-- start of Source extract --
The unintended consequence of the manifesto: an amateur activist falls to his death while hanging a banner from a radio tower. The unintended consequence of the unpublished article: the rise of the Third Reich and the fall of a nation’s conscience. In Lester’s book, both events become entangled within the scope of Louise Shearing, a Canadian sculptor wracked with guilt over the death of the activist, who took the phrase “action speaks louder than words” to heart.

Although The Listener eventually makes reference to the fallen activist, Vann, being influenced by Louise’s sculpture of French anarchist Louis Michel, it’s not immediately clear to the reader why Louise, as opposed to the scribes behind the manifesto, must bear the brunt of the guilt over his death. Like many young people in a state of flux, Louise winds up backpacking across Europe, hanging out in art museums and hooking up with cute but pedantic European men. In one of those almost-magical chance encounters so common to the open road, she has a conversation with an elderly couple in a café, which culminates in an unexpected history lesson.

Rudolph and Marie are from the former German state of Lippe (now part of North Rhine-Westphalia), site of the last free election in Germany before Hitler took the chancellorship. As journalists and members of a smaller right-wing party (the DVNP), which balks at towing the Nazi Party line, they nonetheless go along with the suppression of an article exposing corrupt Nazi campaign tactics. The headline pulled at the last minute is preserved for posterity on a secret plate that Rudolph smuggles home. “Our failure to defeat the Nazis in Lippe is a regret we live with every day,” Marie says.
-- end of Source extract --
-- start of Information shown --
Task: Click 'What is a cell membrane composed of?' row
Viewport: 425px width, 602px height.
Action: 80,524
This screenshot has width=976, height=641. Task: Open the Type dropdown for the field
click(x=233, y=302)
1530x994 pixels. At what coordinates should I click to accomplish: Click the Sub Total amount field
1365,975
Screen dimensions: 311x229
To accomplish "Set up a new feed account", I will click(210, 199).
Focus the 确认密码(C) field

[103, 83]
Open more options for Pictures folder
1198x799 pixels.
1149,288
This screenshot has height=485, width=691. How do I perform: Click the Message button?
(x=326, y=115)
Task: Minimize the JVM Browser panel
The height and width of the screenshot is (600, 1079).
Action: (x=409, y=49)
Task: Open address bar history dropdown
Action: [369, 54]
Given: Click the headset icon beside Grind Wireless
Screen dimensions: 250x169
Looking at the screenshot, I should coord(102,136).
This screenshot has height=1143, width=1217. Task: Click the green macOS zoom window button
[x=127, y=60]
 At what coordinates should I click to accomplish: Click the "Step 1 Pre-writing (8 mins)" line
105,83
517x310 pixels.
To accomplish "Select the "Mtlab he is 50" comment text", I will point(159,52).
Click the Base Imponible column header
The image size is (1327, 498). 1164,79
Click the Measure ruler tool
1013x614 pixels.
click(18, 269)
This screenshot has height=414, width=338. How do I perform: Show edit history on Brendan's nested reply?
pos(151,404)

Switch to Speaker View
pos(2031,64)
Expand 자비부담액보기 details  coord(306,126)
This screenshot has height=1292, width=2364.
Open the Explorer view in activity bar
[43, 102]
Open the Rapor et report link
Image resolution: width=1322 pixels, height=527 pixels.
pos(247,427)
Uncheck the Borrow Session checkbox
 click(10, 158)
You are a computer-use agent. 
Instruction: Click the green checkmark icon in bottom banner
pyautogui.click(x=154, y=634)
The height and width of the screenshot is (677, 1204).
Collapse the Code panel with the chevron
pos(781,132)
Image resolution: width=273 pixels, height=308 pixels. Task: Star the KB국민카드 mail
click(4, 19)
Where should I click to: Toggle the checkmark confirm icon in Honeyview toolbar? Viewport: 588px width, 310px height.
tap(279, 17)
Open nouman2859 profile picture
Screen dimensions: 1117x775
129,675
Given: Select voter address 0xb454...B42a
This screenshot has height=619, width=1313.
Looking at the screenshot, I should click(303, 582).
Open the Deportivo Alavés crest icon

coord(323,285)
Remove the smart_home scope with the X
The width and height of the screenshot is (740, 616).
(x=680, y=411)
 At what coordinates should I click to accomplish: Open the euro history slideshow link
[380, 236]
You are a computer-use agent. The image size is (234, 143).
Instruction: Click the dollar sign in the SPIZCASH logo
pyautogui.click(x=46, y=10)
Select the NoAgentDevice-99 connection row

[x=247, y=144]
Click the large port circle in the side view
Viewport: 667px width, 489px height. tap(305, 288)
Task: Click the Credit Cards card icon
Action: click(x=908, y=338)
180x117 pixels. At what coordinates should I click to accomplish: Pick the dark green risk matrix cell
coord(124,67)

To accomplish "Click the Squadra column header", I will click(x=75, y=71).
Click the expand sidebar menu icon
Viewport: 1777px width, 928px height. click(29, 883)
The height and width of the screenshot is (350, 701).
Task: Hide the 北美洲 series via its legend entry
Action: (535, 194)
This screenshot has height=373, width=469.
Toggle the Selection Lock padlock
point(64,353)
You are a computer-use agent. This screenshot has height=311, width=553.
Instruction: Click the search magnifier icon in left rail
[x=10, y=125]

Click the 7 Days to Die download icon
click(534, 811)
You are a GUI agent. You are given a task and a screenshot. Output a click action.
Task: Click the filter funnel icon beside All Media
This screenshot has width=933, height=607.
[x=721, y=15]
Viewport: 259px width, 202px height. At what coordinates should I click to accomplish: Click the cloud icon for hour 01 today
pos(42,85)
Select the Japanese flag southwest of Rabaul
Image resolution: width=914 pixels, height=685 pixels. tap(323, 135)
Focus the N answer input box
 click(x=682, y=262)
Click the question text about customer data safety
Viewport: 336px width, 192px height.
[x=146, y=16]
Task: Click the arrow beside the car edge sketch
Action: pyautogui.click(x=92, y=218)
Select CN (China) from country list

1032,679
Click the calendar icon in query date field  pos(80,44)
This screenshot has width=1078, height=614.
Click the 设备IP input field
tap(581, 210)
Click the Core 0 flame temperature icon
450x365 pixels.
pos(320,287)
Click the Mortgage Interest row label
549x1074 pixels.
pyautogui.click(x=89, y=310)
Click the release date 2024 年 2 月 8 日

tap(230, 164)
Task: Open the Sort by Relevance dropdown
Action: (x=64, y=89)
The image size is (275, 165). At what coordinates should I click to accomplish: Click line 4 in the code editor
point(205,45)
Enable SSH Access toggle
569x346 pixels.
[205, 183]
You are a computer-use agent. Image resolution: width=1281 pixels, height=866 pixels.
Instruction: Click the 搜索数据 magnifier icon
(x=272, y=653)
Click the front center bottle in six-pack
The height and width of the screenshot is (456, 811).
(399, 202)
-- end of Information shown --
### Written task 1
Can you sum up the review of The Listener in two sentences?
### Written task 2
Could you carry the review of The Listener on from its final sentence?

### Written answer 1
Lester's book The Listener centers on Louise Shearing, a Canadian sculptor wracked with guilt over the death of an amateur activist, Vann, who fell while hanging a banner from a radio tower and had been influenced by one of her sculptures. While backpacking across Europe, she meets an elderly couple, Rudolph and Marie, journalists from the former German state of Lippe who went along with the suppression of an article exposing corrupt Nazi campaign tactics before the last free election in Germany prior to Hitler taking the chancellorship.

### Written answer 2
It’s tempting to draw a parallel between Lester’s The Listener and Jason Lutes’ Berlin, but to compare the two does The Listener a disservice. Where Berlin is a meticulously-rendered serial drama characterized by painstakingly clear lines and weighted text, The Listener is a shadowy morality play cloaked in the mantle of German Expressionism. The black guilt that weighs heavily within Louise and the German couple seeps across each page like a Rorschach blot. Each bleak frame is a single painting, rendered in messily urgent layers of gray, interspersed with replications of newspaper headlines trumpeting the rise of the Third Reich. Also unlike Berlin, most of the book’s action actually takes place in the present day, where the reverberations of the dead can be, and are, remarked on by the living.

The Listener flags during Louise’s unstructured attempts to ascertain what art means to her by discussing it at length. She swoons over Cézanne and deconstructs Picasso, but is so rarely shown in the act of creation that it’s easy to forget that her art has served as a catalyst for action. It’s possible to imagine Lester — painter, musician, activist — having these very conversations with himself, but they don’t have the same impact as the sculpture Louise finally creates in the last frame, a picture truly worth a thousand words.